A Culture of Innovation at Winrock International
Two Recent Events Build on a Legacy
Winrock International was born on an Arkansas mountaintop — and now has 120 projects in 46 countries. Innovation is part of its DNA. After Winthrop Rockefeller’s death in 1973, trustees of his estate created the Winrock International Research and Training Center to further his wish that the farm be “venturesome and innovative” and provide tools to help people help themselves. And it’s done just that for more than 40 years.
“Innovation is an important part of our legacy,” says John Kadyszewski, a 27- year veteran of Winrock who oversees strategic initiatives. The Rockefeller Foundation recognized Winrock with an Innovation Kitchen grant in 2012, and the organization has had its own internal grants program rewarding staff who come up with creative programming ideas. A legacy of innovation continues to guide Winrock, and this past spring two major events have showcased this.
On June 9, Winrock announced that it is combining with the Innovation Hub, a Little Rock-based nonprofit that provides education and enterprise support — everything from job training to maker spaces with 3-D printers for budding entrepreneurs. And on May 25 and 26, Winrock, along with USAID’s Feed the Future Asia Innovative Farmer’s Activity, put on the Asia Regional Agricultural Innovation Summit in Bangkok, Thailand. While the two events took place in different parts of the world, they are linked by an emphasis on innovation.
The Asian summit brought together social entrepreneurs, researchers, government experts, project designers, farmers, fishers and others to kick off a five-year initiative to develop technological solutions and regional partnerships for smallholder farmers in Bangladesh, Cambodia, Burma and Nepal. It featured not only experts from USAID, FAO and the like but also such innovators as Tri Nguyen of the Vietnamese-based MimosaTEK, creator of a precision irrigation system that uses sensors, smartphones and the Internet of Things (IoT), and Johan Van Asbrouck of Thailand’s Rhino Research, whose small drying beads absorb moisture from seeds and grains and help prevent storage loss. Michael Peng, co-founder and comanaging director of IDEO Japan, which has brought principles of design thinking into industries ranging from education to consumer electronics, delivered a keynote address on the importance of innovation and how design thinking can be used to tackle global challenges.
The Innovation Hub, founded and led by Warwick Sabin, Winrock’s senior director of U.S. programs, fosters entrepreneurship as a strategy for job creation and workforce development. The Hub supports startups such as a new patient care system that sends alerts to hospital staff based on a patient’s needs or a pillow topper that makes six hours of sleep feel like eight — both of which debuted at a recent HubX Lifesciences Demo Day.
Arkansas Gov.

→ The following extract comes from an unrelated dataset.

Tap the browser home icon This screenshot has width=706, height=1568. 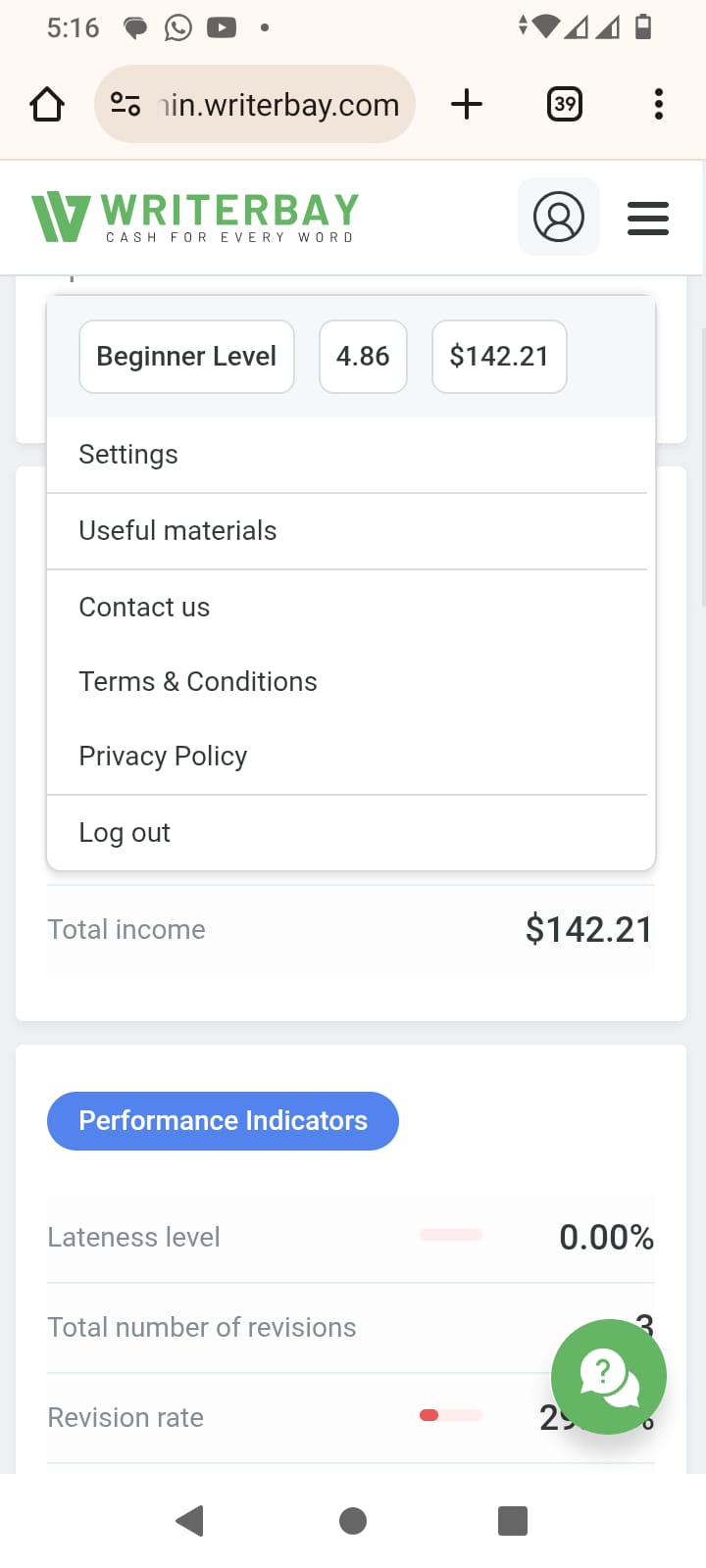47,104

Asa Hutchinson (R), who spoke at the news conference announcing the organizational combination, said that “two of Arkansas’ most interesting and innovative nonprofits are coming together, and this has not only local, but national and international implications as well.”
Winrock has two traits that incline it toward innovation, says Kadyszewski. One is an emphasis on science and the other is a belief in market mechanisms. Combine the two, he says, “and you come up with things like human-centered design.”

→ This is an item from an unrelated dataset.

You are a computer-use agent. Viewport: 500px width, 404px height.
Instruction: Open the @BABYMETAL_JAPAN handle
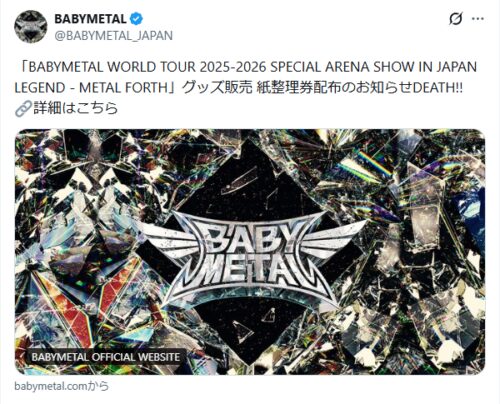coord(114,36)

Human-centered design is emphasized at the Innovation Hub and was also featured heavily at the summit, where experts noted that agricultural production can no longer be boosted by using more seeds or fertilizer, but will require an approach that applies technology solutions to the unique needs of the people who will use them.
“People are just as smart, they work harder, they’re more threatened — but they don’t have access to the same infrastructure and tools that we have access to,” Kadyszewski says. “That’s what’s changing. There’s now much more access to innovative technologies that, with some support, enable communities to develop their own solutions.”
Ki Chong Tran, founder of ARC Hub, a Cambodian version of Arkansas’ Innovation Hub, called the summit “extremely valuable.” Tran, whose organization supports social entrepreneurs in Cambodia, added, “ARC Hub works to find practical ways in which fabrication technology such as 3-D printing can be applied in developing countries, so the event was fantastic for truly learning about the needs of farmers.”
The Asian summit and Innovation Hub exemplify Winrock’s culture of innovation, says Christopher “Kiff” Gallagher, Winrock’s vice president of business development and external affairs, who co-designed the summit. “Workplace culture is the engine that drives innovation. In breaking silos, mixing ideas, people, and now organizations, we create possibilities and accomplish things together that we could never do alone.”
Says Winrock President and CEO Ferguson: “We have inherited a legacy of people who dream very big and accomplish enormous things. I’m very proud of Winrock’s spirit of innovation — and look forward to building on it in the years to come.”